Important
This repository is a fork of chandar-lab/NeoBERT focused on active experimentation and training-system iteration.
NeoBERT is an encoder architecture for masked-language-model pretraining, embedding extraction, and downstream evaluation (GLUE/MTEB).
This fork adds:
- configurable attention backends (
sdpa,flash_attn_varlenfor packed training), - optional Liger kernel dispatch (
kernel_backend: auto|liger|torch), - safetensors-first checkpointing,
- end-to-end training/eval/export scripts with config-driven workflows.
Pretraining loss path is selected with one explicit flag:
trainer.masked_logits_only_loss.
true(default, recommended): masked-logits-only path.false(legacy/debug): original full-logits CE path.
Paper (original): https://arxiv.org/abs/2502.19587
git clone https://github.com/pszemraj/NeoBERT.git
cd NeoBERT
pip install -e .[dev]Optional extras:
pip install -U -q packaging wheel ninja
# Packed flash-attn training backend
pip install -e .[flash] --no-build-isolationSee docs/troubleshooting.md for environment issues.

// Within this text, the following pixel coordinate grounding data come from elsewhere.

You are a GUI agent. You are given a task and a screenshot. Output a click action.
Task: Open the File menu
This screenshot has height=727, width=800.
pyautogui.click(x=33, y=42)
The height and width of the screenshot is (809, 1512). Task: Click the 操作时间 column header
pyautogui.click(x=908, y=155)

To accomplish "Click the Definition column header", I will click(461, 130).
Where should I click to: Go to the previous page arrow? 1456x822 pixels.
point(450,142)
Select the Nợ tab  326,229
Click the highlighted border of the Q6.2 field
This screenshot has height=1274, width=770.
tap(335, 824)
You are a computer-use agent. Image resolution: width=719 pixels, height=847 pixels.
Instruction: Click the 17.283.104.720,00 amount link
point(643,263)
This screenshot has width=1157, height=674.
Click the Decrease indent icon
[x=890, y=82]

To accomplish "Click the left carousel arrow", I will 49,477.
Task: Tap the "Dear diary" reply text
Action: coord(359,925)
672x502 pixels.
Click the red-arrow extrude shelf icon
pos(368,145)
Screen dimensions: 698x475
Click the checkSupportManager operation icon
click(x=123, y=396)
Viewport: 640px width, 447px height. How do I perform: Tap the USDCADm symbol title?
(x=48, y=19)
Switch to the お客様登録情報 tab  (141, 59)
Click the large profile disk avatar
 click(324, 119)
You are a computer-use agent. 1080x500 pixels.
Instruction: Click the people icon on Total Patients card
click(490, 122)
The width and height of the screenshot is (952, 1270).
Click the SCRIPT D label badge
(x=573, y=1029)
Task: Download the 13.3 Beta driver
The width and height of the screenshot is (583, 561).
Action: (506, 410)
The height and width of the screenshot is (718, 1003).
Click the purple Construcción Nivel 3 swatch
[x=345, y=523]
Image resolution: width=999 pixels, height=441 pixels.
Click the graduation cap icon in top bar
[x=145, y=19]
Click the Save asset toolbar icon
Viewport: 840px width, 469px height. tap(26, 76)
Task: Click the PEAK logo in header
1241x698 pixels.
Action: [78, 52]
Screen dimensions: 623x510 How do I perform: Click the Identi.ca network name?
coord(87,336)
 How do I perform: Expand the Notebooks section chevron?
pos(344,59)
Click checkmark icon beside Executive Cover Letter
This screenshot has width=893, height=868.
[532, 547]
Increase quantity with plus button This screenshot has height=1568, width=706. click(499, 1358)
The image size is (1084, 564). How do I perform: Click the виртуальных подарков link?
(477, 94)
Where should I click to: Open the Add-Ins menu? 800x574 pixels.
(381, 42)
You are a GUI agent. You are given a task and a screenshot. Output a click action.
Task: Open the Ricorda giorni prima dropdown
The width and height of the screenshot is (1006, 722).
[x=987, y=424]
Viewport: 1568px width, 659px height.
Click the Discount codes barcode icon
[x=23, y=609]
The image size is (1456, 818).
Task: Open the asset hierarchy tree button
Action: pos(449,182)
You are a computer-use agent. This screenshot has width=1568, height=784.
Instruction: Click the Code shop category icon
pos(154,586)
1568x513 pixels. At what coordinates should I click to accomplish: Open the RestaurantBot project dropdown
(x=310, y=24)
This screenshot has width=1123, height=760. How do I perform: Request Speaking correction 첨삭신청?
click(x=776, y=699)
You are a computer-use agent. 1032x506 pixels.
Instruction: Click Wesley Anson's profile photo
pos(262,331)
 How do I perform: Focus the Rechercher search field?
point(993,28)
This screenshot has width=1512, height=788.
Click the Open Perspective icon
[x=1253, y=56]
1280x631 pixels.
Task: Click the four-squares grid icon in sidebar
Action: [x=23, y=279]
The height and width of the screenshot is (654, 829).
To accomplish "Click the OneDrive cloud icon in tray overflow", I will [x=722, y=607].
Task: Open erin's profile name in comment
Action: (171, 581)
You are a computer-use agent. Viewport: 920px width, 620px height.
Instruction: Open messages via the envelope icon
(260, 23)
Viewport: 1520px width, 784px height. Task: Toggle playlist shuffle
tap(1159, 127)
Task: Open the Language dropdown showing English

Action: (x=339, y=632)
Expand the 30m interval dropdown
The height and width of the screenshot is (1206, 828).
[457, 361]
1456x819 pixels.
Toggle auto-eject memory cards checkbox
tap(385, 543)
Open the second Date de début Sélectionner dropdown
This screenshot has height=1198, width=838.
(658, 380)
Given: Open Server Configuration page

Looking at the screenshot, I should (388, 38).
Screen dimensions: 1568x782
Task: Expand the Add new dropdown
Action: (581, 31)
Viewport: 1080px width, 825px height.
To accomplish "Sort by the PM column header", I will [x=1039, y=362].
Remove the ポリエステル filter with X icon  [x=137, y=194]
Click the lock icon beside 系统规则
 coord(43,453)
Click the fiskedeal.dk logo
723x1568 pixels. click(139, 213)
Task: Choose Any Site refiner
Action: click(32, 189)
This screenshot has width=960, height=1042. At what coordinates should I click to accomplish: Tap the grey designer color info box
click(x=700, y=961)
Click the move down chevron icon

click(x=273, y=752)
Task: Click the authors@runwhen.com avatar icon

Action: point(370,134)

# Tiny pretraining smoke test
python scripts/pretraining/pretrain.py \
tests/configs/pretraining/test_tiny_pretrain.yaml
# Full test suite
python tests/run_tests.py| Task | Command |
|---|---|
| Pretrain | python scripts/pretraining/pretrain.py configs/pretraining/pretrain_neobert.yaml |
| GLUE eval | python scripts/evaluation/run_glue.py configs/glue/cola.yaml |
| MTEB eval | python scripts/evaluation/run_mteb.py configs/pretraining/pretrain_neobert.yaml --model_name_or_path outputs/<run> |
| Export HF | python scripts/export-hf/export.py outputs/<run>/model_checkpoints/<step> |
| Tests | python tests/run_tests.py |
- docs/README.md (index + source-of-truth map)
- Training Guide
- Configuration Reference
- Evaluation Guide
- Export Guide
- Architecture
- Troubleshooting
- Testing
- Dev Notes
src/neobert/- core model/trainer/config/runtime codeconfigs/- example configs for pretraining/eval/contrastivescripts/- CLI entry pointsjobs/- shell launcher examplestests/- regression tests and tiny configsdocs/- user and developer documentation
@misc{breton2025neobertnextgenerationbert,
title={NeoBERT: A Next-Generation BERT},
author={Lola Le Breton and Quentin Fournier and Mariam El Mezouar and Sarath Chandar},
year={2025},
eprint={2502.19587},
archivePrefix={arXiv},
primaryClass={cs.CL},
url={https://arxiv.org/abs/2502.19587},
}MIT License.